TASK INPUTS —
[Start of section]
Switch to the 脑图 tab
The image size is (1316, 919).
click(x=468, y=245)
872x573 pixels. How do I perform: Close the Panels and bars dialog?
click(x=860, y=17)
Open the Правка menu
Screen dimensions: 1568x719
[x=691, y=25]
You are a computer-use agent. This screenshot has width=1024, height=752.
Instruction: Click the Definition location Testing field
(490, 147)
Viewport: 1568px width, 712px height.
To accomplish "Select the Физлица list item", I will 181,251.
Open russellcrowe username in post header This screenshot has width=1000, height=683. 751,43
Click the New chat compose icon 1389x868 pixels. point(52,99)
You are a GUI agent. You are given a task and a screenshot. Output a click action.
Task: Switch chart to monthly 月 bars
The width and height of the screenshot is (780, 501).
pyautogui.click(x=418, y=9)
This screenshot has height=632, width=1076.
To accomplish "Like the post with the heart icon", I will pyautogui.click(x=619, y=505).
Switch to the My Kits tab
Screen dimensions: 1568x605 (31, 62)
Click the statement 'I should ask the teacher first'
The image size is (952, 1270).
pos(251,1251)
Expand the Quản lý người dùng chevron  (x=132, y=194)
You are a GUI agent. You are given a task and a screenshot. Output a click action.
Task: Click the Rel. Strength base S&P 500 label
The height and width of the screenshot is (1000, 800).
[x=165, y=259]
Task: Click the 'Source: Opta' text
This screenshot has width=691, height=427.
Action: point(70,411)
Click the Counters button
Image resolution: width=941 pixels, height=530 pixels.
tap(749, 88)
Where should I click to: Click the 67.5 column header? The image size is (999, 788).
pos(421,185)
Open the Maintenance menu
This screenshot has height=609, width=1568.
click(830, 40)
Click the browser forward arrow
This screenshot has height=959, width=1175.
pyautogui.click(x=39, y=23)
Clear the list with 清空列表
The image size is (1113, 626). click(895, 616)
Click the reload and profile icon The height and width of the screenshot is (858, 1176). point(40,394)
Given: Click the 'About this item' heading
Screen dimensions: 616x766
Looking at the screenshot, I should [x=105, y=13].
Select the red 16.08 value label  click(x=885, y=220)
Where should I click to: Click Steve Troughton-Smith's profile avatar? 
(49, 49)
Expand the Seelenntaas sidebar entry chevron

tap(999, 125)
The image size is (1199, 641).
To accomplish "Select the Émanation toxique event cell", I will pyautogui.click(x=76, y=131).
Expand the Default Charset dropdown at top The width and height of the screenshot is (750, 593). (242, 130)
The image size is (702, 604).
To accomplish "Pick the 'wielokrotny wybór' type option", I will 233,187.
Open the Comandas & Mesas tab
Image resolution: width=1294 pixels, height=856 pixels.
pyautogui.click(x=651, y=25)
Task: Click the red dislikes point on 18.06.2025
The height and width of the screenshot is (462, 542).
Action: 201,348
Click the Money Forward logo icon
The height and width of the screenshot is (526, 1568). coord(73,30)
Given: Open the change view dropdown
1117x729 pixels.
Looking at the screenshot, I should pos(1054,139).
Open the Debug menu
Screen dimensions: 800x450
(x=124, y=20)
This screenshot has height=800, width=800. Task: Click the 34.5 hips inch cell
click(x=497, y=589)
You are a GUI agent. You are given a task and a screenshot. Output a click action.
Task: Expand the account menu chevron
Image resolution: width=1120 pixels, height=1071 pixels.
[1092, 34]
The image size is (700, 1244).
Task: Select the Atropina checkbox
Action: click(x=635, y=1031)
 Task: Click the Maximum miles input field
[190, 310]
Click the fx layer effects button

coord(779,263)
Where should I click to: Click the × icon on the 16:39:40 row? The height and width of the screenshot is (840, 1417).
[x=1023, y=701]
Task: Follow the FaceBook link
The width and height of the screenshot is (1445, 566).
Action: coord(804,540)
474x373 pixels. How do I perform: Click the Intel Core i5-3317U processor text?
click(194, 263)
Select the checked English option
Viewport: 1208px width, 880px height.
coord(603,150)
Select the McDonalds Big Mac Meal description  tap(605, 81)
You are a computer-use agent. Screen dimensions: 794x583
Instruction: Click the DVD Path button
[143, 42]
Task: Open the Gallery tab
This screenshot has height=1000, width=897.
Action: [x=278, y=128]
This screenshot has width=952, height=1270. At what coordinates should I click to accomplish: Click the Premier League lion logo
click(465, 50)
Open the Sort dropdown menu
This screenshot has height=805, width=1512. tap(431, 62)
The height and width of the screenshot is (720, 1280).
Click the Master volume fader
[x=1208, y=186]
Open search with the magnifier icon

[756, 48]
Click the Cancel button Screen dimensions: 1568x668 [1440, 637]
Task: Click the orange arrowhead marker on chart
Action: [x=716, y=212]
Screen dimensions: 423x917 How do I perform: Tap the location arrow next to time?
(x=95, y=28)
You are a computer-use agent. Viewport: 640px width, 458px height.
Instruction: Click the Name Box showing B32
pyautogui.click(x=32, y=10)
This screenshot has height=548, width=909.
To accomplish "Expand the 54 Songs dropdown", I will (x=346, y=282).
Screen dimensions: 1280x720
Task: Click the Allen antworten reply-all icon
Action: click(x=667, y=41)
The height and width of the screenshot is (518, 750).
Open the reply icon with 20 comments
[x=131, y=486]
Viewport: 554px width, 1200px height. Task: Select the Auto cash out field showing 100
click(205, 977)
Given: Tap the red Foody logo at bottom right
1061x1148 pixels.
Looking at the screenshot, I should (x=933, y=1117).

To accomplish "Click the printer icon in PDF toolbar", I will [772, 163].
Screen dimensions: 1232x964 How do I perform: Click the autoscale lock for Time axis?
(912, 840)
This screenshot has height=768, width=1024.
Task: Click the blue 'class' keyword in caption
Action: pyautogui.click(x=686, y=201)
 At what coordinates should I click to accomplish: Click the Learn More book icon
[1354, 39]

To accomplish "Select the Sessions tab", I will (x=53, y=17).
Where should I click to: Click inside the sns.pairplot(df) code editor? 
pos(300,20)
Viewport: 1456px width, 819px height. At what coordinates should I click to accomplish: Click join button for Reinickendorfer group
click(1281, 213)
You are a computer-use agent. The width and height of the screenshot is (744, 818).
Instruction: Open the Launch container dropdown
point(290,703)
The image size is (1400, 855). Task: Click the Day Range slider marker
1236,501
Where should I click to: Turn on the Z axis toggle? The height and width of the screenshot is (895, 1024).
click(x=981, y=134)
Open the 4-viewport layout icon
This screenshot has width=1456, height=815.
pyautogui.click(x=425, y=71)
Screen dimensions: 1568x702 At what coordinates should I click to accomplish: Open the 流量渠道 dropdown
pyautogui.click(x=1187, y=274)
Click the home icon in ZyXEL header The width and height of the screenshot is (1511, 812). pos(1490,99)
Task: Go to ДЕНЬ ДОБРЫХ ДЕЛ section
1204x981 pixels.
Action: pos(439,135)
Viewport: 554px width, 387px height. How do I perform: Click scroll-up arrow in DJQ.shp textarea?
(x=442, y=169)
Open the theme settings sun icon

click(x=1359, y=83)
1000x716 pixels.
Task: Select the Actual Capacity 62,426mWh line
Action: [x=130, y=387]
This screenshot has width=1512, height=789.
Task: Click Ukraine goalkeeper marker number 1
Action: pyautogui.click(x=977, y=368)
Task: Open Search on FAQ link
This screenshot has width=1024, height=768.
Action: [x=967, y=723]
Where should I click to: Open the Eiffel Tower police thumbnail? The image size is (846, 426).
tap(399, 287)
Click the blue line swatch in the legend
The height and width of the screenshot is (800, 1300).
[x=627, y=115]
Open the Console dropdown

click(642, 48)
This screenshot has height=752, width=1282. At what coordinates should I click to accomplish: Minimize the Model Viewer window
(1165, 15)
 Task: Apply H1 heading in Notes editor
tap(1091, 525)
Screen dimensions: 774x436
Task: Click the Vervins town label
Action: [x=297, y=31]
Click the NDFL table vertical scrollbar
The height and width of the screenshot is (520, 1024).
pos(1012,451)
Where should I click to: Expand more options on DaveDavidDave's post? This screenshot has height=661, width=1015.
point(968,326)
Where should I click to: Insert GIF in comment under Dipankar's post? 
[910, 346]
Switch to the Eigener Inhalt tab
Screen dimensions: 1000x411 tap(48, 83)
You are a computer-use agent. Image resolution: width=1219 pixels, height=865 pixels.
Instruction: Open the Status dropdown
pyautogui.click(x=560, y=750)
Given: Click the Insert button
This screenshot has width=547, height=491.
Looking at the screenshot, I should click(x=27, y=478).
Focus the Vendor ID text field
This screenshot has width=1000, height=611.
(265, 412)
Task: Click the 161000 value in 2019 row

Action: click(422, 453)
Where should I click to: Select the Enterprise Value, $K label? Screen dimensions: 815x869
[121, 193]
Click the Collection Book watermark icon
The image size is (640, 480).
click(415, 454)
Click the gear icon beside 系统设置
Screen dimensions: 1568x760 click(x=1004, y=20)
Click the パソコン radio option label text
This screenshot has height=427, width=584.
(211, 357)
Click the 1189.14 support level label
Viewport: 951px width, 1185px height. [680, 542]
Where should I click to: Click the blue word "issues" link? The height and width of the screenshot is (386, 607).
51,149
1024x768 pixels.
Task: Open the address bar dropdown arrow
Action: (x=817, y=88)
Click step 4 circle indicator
[End of section]
TASK DESCRIPTION —
Repeat the records above line by line, from the first line through the line that contains "You are a computer-use agent. This".

SOLVED EXERCISE —
Switch to the 脑图 tab
The image size is (1316, 919).
click(x=468, y=245)
872x573 pixels. How do I perform: Close the Panels and bars dialog?
click(x=860, y=17)
Open the Правка menu
Screen dimensions: 1568x719
[x=691, y=25]
You are a computer-use agent. This screenshot has width=1024, height=752.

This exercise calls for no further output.